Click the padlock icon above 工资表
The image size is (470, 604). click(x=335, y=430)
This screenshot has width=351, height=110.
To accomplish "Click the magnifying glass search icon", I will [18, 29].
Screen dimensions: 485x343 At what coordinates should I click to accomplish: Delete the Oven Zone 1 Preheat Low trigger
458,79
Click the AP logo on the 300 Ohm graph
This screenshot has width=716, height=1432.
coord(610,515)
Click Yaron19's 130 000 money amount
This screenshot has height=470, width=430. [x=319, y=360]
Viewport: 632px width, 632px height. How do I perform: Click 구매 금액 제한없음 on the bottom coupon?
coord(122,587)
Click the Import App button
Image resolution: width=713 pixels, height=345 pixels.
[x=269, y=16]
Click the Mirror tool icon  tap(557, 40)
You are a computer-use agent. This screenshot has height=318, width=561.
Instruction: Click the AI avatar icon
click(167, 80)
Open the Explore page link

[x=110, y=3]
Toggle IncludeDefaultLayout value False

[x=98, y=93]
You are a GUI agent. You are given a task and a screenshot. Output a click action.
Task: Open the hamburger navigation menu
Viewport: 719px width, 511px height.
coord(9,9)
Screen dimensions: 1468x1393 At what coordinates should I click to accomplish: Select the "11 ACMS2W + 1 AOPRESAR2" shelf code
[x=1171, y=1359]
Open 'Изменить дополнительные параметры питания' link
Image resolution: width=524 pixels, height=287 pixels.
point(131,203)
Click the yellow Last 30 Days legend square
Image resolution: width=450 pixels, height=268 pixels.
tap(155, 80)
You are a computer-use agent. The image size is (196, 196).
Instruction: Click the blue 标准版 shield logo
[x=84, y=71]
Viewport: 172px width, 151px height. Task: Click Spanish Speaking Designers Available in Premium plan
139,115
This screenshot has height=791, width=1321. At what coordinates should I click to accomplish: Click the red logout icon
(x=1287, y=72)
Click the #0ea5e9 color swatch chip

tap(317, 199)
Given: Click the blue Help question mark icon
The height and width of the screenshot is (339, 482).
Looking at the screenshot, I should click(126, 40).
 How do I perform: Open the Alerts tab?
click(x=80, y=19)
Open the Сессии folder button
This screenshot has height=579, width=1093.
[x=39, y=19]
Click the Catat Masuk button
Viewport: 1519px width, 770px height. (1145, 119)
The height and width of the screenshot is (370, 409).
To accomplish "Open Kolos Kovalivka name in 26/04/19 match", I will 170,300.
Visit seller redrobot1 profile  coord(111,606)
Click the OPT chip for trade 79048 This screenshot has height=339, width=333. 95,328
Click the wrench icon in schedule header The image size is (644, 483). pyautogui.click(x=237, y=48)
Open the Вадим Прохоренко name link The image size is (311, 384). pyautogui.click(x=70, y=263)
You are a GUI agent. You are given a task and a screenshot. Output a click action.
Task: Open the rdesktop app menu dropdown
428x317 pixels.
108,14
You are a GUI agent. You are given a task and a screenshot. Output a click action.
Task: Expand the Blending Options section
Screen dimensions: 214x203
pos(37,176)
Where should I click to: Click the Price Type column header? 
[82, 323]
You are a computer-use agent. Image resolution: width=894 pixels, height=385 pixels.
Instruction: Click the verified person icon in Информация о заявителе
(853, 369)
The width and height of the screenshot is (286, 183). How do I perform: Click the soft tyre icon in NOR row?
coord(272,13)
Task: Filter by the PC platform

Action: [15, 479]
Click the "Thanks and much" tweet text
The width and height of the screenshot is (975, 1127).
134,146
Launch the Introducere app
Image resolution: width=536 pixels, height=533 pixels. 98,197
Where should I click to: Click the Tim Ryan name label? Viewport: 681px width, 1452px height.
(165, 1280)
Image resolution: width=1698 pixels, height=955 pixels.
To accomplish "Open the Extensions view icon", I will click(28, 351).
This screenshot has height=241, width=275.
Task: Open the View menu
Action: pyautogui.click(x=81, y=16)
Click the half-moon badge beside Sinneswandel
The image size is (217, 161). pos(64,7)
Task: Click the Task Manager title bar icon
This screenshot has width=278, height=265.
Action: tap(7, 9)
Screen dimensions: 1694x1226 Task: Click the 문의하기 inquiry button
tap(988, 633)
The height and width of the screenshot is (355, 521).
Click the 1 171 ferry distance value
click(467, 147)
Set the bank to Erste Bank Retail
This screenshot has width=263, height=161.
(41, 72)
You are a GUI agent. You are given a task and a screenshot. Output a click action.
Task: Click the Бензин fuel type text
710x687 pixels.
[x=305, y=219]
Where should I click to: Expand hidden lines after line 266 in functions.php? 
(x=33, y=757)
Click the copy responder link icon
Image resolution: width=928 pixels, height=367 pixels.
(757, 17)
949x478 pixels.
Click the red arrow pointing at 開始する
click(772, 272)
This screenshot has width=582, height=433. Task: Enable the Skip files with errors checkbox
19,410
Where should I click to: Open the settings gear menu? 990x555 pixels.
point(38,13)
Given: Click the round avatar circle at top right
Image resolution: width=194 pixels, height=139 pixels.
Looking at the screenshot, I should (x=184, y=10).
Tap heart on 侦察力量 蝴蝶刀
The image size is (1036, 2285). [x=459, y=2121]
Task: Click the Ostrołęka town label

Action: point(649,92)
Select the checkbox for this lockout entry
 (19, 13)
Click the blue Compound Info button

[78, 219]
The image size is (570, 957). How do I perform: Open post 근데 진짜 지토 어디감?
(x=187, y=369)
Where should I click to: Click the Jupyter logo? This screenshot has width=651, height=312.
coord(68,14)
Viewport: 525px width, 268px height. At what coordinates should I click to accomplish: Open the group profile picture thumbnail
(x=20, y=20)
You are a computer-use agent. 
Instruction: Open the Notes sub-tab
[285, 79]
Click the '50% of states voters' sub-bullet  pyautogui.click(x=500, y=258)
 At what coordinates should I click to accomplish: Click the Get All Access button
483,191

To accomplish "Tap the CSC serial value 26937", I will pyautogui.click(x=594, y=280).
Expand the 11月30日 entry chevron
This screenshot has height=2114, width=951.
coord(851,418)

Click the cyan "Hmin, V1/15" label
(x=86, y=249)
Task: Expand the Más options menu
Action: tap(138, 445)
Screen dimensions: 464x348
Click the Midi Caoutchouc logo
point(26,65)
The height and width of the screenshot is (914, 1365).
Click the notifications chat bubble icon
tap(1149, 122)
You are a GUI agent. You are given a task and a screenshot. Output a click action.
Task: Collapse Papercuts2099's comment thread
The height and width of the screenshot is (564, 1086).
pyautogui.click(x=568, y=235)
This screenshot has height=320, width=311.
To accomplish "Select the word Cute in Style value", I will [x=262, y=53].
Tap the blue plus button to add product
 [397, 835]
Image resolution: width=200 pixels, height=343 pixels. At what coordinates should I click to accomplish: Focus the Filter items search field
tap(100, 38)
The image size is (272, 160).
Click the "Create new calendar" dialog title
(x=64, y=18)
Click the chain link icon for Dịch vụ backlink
┄┄┄┄┄┄┄┄┄┄
What is needed: The answer must be a word-for-word reproduction of every record above.

Output for this task:
Click the padlock icon above 工资表
The image size is (470, 604). click(x=335, y=430)
This screenshot has width=351, height=110.
To accomplish "Click the magnifying glass search icon", I will [18, 29].
Screen dimensions: 485x343 At what coordinates should I click to accomplish: Delete the Oven Zone 1 Preheat Low trigger
458,79
Click the AP logo on the 300 Ohm graph
This screenshot has width=716, height=1432.
coord(610,515)
Click Yaron19's 130 000 money amount
This screenshot has height=470, width=430. [x=319, y=360]
Viewport: 632px width, 632px height. How do I perform: Click 구매 금액 제한없음 on the bottom coupon?
coord(122,587)
Click the Import App button
Image resolution: width=713 pixels, height=345 pixels.
[x=269, y=16]
Click the Mirror tool icon  tap(557, 40)
You are a computer-use agent. This screenshot has height=318, width=561.
Instruction: Click the AI avatar icon
click(167, 80)
Open the Explore page link

[x=110, y=3]
Toggle IncludeDefaultLayout value False

[x=98, y=93]
You are a GUI agent. You are given a task and a screenshot. Output a click action.
Task: Open the hamburger navigation menu
Viewport: 719px width, 511px height.
coord(9,9)
Screen dimensions: 1468x1393 At what coordinates should I click to accomplish: Select the "11 ACMS2W + 1 AOPRESAR2" shelf code
[x=1171, y=1359]
Open 'Изменить дополнительные параметры питания' link
Image resolution: width=524 pixels, height=287 pixels.
point(131,203)
Click the yellow Last 30 Days legend square
Image resolution: width=450 pixels, height=268 pixels.
tap(155, 80)
You are a computer-use agent. The image size is (196, 196).
Instruction: Click the blue 标准版 shield logo
[x=84, y=71]
Viewport: 172px width, 151px height. Task: Click Spanish Speaking Designers Available in Premium plan
139,115
This screenshot has height=791, width=1321. At what coordinates should I click to accomplish: Click the red logout icon
(x=1287, y=72)
Click the #0ea5e9 color swatch chip

tap(317, 199)
Given: Click the blue Help question mark icon
The height and width of the screenshot is (339, 482).
Looking at the screenshot, I should click(126, 40).
 How do I perform: Open the Alerts tab?
click(x=80, y=19)
Open the Сессии folder button
This screenshot has height=579, width=1093.
[x=39, y=19]
Click the Catat Masuk button
Viewport: 1519px width, 770px height. (1145, 119)
The height and width of the screenshot is (370, 409).
To accomplish "Open Kolos Kovalivka name in 26/04/19 match", I will 170,300.
Visit seller redrobot1 profile  coord(111,606)
Click the OPT chip for trade 79048 This screenshot has height=339, width=333. 95,328
Click the wrench icon in schedule header The image size is (644, 483). pyautogui.click(x=237, y=48)
Open the Вадим Прохоренко name link The image size is (311, 384). pyautogui.click(x=70, y=263)
You are a GUI agent. You are given a task and a screenshot. Output a click action.
Task: Open the rdesktop app menu dropdown
428x317 pixels.
108,14
You are a GUI agent. You are given a task and a screenshot. Output a click action.
Task: Expand the Blending Options section
Screen dimensions: 214x203
pos(37,176)
Where should I click to: Click the Price Type column header? 
[82, 323]
You are a computer-use agent. Image resolution: width=894 pixels, height=385 pixels.
Instruction: Click the verified person icon in Информация о заявителе
(853, 369)
The width and height of the screenshot is (286, 183). How do I perform: Click the soft tyre icon in NOR row?
coord(272,13)
Task: Filter by the PC platform

Action: [15, 479]
Click the "Thanks and much" tweet text
The width and height of the screenshot is (975, 1127).
134,146
Launch the Introducere app
Image resolution: width=536 pixels, height=533 pixels. 98,197
Where should I click to: Click the Tim Ryan name label? Viewport: 681px width, 1452px height.
(165, 1280)
Image resolution: width=1698 pixels, height=955 pixels.
To accomplish "Open the Extensions view icon", I will click(28, 351).
This screenshot has height=241, width=275.
Task: Open the View menu
Action: pyautogui.click(x=81, y=16)
Click the half-moon badge beside Sinneswandel
The image size is (217, 161). pos(64,7)
Task: Click the Task Manager title bar icon
This screenshot has width=278, height=265.
Action: tap(7, 9)
Screen dimensions: 1694x1226 Task: Click the 문의하기 inquiry button
tap(988, 633)
The height and width of the screenshot is (355, 521).
Click the 1 171 ferry distance value
click(467, 147)
Set the bank to Erste Bank Retail
This screenshot has width=263, height=161.
(41, 72)
You are a GUI agent. You are given a task and a screenshot. Output a click action.
Task: Click the Бензин fuel type text
710x687 pixels.
[x=305, y=219]
Where should I click to: Expand hidden lines after line 266 in functions.php? 
(x=33, y=757)
Click the copy responder link icon
Image resolution: width=928 pixels, height=367 pixels.
(757, 17)
949x478 pixels.
Click the red arrow pointing at 開始する
click(772, 272)
This screenshot has width=582, height=433. Task: Enable the Skip files with errors checkbox
19,410
Where should I click to: Open the settings gear menu? 990x555 pixels.
point(38,13)
Given: Click the round avatar circle at top right
Image resolution: width=194 pixels, height=139 pixels.
Looking at the screenshot, I should (x=184, y=10).
Tap heart on 侦察力量 蝴蝶刀
The image size is (1036, 2285). [x=459, y=2121]
Task: Click the Ostrołęka town label

Action: point(649,92)
Select the checkbox for this lockout entry
 (19, 13)
Click the blue Compound Info button

[78, 219]
The image size is (570, 957). How do I perform: Open post 근데 진짜 지토 어디감?
(x=187, y=369)
Where should I click to: Click the Jupyter logo? This screenshot has width=651, height=312.
coord(68,14)
Viewport: 525px width, 268px height. At what coordinates should I click to accomplish: Open the group profile picture thumbnail
(x=20, y=20)
You are a computer-use agent. 
Instruction: Open the Notes sub-tab
[285, 79]
Click the '50% of states voters' sub-bullet  pyautogui.click(x=500, y=258)
 At what coordinates should I click to accomplish: Click the Get All Access button
483,191

To accomplish "Tap the CSC serial value 26937", I will pyautogui.click(x=594, y=280).
Expand the 11月30日 entry chevron
This screenshot has height=2114, width=951.
coord(851,418)

Click the cyan "Hmin, V1/15" label
(x=86, y=249)
Task: Expand the Más options menu
Action: tap(138, 445)
Screen dimensions: 464x348
Click the Midi Caoutchouc logo
point(26,65)
The height and width of the screenshot is (914, 1365).
Click the notifications chat bubble icon
tap(1149, 122)
You are a GUI agent. You are given a task and a screenshot. Output a click action.
Task: Collapse Papercuts2099's comment thread
The height and width of the screenshot is (564, 1086).
pyautogui.click(x=568, y=235)
This screenshot has height=320, width=311.
To accomplish "Select the word Cute in Style value", I will [x=262, y=53].
Tap the blue plus button to add product
 [397, 835]
Image resolution: width=200 pixels, height=343 pixels. At what coordinates should I click to accomplish: Focus the Filter items search field
tap(100, 38)
The image size is (272, 160).
Click the "Create new calendar" dialog title
(x=64, y=18)
Click the chain link icon for Dịch vụ backlink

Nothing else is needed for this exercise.